[Saved entries]

++++++++++

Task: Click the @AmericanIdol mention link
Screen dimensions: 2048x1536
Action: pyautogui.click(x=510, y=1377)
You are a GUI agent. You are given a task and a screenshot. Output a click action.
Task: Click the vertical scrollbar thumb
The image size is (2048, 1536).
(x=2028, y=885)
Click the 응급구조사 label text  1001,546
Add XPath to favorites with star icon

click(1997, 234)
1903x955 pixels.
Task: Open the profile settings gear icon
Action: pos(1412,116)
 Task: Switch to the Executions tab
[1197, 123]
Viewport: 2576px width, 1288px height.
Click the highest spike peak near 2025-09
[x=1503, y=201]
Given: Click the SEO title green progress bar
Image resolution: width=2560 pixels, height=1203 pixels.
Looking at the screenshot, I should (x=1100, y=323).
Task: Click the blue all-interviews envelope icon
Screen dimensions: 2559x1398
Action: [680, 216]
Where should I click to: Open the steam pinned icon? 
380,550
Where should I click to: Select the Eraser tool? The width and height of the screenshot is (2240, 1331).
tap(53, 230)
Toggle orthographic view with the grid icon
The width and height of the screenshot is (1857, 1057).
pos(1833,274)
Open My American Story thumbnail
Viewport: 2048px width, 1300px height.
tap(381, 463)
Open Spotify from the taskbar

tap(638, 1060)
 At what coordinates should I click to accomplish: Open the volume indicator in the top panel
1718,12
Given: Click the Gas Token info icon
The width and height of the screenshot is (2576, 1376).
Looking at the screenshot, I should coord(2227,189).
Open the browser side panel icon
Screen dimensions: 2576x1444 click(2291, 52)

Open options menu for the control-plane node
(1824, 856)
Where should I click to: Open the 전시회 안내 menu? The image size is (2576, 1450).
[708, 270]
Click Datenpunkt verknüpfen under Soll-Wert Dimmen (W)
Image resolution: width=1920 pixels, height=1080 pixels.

++++++++++

EXERCISE DETAILS = Reproduce, exactly as they stand in the data above, the lines from the one that holds "Open Spotify from the taskbar" to the one that holds "Given: Click the Gas Token info icon", inclusive.

THE ANSWER =
Open Spotify from the taskbar

tap(638, 1060)
 At what coordinates should I click to accomplish: Open the volume indicator in the top panel
1718,12
Given: Click the Gas Token info icon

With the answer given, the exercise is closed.